**EXERCISE GOAL:** Please return every line in the entries below with the word "computer" in it.

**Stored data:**
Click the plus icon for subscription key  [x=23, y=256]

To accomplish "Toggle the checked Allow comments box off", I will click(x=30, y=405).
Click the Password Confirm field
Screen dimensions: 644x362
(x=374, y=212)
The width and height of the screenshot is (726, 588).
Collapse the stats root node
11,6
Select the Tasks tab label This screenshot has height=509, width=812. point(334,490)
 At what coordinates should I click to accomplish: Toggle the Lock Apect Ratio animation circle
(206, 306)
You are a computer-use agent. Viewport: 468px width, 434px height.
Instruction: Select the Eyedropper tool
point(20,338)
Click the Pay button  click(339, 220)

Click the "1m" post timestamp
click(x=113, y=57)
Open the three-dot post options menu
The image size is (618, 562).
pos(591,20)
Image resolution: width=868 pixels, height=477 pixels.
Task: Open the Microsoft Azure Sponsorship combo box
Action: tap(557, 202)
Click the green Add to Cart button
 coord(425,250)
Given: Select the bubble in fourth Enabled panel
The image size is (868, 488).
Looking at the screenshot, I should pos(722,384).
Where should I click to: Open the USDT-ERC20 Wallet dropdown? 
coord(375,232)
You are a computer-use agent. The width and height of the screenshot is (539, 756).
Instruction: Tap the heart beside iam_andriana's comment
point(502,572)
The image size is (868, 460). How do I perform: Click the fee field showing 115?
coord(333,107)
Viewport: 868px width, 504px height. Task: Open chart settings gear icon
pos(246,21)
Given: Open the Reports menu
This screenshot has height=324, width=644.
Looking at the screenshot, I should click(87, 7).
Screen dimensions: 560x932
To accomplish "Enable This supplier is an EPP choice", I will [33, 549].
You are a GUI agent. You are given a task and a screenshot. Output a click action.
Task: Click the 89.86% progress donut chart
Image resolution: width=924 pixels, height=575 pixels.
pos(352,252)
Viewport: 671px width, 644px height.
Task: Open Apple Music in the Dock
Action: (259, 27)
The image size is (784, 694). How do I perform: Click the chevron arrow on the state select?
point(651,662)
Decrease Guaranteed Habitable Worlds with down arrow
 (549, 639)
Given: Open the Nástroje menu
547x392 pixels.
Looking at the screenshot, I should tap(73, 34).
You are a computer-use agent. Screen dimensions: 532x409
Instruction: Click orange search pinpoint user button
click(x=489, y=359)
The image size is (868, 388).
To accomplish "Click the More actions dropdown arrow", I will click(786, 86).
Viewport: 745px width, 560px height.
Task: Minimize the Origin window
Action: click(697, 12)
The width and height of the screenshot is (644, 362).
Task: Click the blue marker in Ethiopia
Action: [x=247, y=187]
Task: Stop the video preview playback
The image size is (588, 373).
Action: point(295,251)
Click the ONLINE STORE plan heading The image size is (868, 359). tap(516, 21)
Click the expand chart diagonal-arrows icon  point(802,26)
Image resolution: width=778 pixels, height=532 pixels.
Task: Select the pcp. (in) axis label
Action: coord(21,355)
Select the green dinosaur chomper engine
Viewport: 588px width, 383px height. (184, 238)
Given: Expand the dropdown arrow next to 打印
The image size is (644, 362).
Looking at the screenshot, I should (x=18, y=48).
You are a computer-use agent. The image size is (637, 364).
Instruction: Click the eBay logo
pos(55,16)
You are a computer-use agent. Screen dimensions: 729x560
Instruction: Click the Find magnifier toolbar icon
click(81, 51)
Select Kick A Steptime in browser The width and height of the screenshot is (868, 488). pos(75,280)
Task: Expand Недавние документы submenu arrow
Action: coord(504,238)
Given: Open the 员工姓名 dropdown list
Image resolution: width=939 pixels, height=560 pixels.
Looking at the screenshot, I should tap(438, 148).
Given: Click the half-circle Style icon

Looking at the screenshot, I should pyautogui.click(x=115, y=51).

**FINAL ANSWER:**
You are a computer-use agent. Viewport: 468px width, 434px height.
You are a computer-use agent. The width and height of the screenshot is (539, 756).
You are a computer-use agent. Screen dimensions: 532x409
You are a computer-use agent. The image size is (637, 364).
You are a computer-use agent. Screen dimensions: 729x560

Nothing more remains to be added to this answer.